## [DIRECTIONS]
Swap every "sidebar" in the records below for "side panel" and write the lines out again, leaving everything else as it is.

--

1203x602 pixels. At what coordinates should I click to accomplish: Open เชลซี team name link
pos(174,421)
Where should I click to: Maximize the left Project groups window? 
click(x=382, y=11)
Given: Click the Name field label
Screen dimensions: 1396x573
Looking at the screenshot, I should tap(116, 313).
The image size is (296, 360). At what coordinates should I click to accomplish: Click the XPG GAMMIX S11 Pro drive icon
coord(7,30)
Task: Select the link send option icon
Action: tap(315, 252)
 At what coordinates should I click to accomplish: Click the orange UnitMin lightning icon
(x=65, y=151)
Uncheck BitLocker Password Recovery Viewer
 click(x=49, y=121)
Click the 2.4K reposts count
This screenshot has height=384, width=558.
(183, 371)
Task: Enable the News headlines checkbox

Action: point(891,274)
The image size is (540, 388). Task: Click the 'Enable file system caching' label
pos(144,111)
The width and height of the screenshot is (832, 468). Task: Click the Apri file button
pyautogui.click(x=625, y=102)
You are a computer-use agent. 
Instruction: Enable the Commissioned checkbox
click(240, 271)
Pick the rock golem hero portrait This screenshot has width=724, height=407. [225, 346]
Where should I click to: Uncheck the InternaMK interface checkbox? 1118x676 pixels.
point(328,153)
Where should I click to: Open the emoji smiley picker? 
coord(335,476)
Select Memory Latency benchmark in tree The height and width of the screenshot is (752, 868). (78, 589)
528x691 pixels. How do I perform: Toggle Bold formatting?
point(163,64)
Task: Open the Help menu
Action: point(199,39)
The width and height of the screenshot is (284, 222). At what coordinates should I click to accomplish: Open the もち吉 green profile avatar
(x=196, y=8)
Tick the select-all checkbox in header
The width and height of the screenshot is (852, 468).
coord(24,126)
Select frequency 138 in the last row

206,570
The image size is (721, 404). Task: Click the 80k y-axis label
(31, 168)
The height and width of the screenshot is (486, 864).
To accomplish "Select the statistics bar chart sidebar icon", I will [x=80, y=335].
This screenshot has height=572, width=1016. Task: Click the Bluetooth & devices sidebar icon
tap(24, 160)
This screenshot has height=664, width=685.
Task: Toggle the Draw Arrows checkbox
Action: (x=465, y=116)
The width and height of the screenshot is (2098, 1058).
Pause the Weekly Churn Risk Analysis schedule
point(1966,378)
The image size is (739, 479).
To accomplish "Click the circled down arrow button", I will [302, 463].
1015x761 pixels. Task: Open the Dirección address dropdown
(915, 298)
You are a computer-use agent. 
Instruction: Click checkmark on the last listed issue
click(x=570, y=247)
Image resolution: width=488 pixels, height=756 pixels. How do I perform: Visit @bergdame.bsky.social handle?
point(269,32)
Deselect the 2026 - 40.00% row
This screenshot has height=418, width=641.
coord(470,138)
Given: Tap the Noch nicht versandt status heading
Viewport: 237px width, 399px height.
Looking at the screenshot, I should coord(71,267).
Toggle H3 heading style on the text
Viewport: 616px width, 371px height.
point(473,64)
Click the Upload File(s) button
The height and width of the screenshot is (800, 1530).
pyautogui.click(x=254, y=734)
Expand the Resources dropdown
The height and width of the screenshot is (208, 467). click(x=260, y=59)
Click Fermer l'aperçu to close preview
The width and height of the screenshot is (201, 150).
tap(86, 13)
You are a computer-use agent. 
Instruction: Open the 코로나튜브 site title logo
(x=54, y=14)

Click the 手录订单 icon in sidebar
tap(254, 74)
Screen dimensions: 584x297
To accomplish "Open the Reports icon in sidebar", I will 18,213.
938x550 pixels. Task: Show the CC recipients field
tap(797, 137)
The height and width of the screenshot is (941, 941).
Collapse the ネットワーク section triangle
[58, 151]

--

## [RESPONSE BELOW]
1203x602 pixels. At what coordinates should I click to accomplish: Open เชลซี team name link
pos(174,421)
Where should I click to: Maximize the left Project groups window? 
click(x=382, y=11)
Given: Click the Name field label
Screen dimensions: 1396x573
Looking at the screenshot, I should tap(116, 313).
The image size is (296, 360). At what coordinates should I click to accomplish: Click the XPG GAMMIX S11 Pro drive icon
coord(7,30)
Task: Select the link send option icon
Action: tap(315, 252)
 At what coordinates should I click to accomplish: Click the orange UnitMin lightning icon
(x=65, y=151)
Uncheck BitLocker Password Recovery Viewer
 click(x=49, y=121)
Click the 2.4K reposts count
This screenshot has height=384, width=558.
(183, 371)
Task: Enable the News headlines checkbox

Action: point(891,274)
The image size is (540, 388). Task: Click the 'Enable file system caching' label
pos(144,111)
The width and height of the screenshot is (832, 468). Task: Click the Apri file button
pyautogui.click(x=625, y=102)
You are a computer-use agent. 
Instruction: Enable the Commissioned checkbox
click(240, 271)
Pick the rock golem hero portrait This screenshot has width=724, height=407. [225, 346]
Where should I click to: Uncheck the InternaMK interface checkbox? 1118x676 pixels.
point(328,153)
Where should I click to: Open the emoji smiley picker? 
coord(335,476)
Select Memory Latency benchmark in tree The height and width of the screenshot is (752, 868). (78, 589)
528x691 pixels. How do I perform: Toggle Bold formatting?
point(163,64)
Task: Open the Help menu
Action: point(199,39)
The width and height of the screenshot is (284, 222). At what coordinates should I click to accomplish: Open the もち吉 green profile avatar
(x=196, y=8)
Tick the select-all checkbox in header
The width and height of the screenshot is (852, 468).
coord(24,126)
Select frequency 138 in the last row

206,570
The image size is (721, 404). Task: Click the 80k y-axis label
(31, 168)
The height and width of the screenshot is (486, 864).
To accomplish "Select the statistics bar chart side panel icon", I will [x=80, y=335].
This screenshot has height=572, width=1016. Task: Click the Bluetooth & devices side panel icon
tap(24, 160)
This screenshot has height=664, width=685.
Task: Toggle the Draw Arrows checkbox
Action: (x=465, y=116)
The width and height of the screenshot is (2098, 1058).
Pause the Weekly Churn Risk Analysis schedule
point(1966,378)
The image size is (739, 479).
To accomplish "Click the circled down arrow button", I will [302, 463].
1015x761 pixels. Task: Open the Dirección address dropdown
(915, 298)
You are a computer-use agent. 
Instruction: Click checkmark on the last listed issue
click(x=570, y=247)
Image resolution: width=488 pixels, height=756 pixels. How do I perform: Visit @bergdame.bsky.social handle?
point(269,32)
Deselect the 2026 - 40.00% row
This screenshot has height=418, width=641.
coord(470,138)
Given: Tap the Noch nicht versandt status heading
Viewport: 237px width, 399px height.
Looking at the screenshot, I should coord(71,267).
Toggle H3 heading style on the text
Viewport: 616px width, 371px height.
point(473,64)
Click the Upload File(s) button
The height and width of the screenshot is (800, 1530).
pyautogui.click(x=254, y=734)
Expand the Resources dropdown
The height and width of the screenshot is (208, 467). click(x=260, y=59)
Click Fermer l'aperçu to close preview
The width and height of the screenshot is (201, 150).
tap(86, 13)
You are a computer-use agent. 
Instruction: Open the 코로나튜브 site title logo
(x=54, y=14)

Click the 手录订单 icon in side panel
tap(254, 74)
Screen dimensions: 584x297
To accomplish "Open the Reports icon in side panel", I will 18,213.
938x550 pixels. Task: Show the CC recipients field
tap(797, 137)
The height and width of the screenshot is (941, 941).
Collapse the ネットワーク section triangle
[58, 151]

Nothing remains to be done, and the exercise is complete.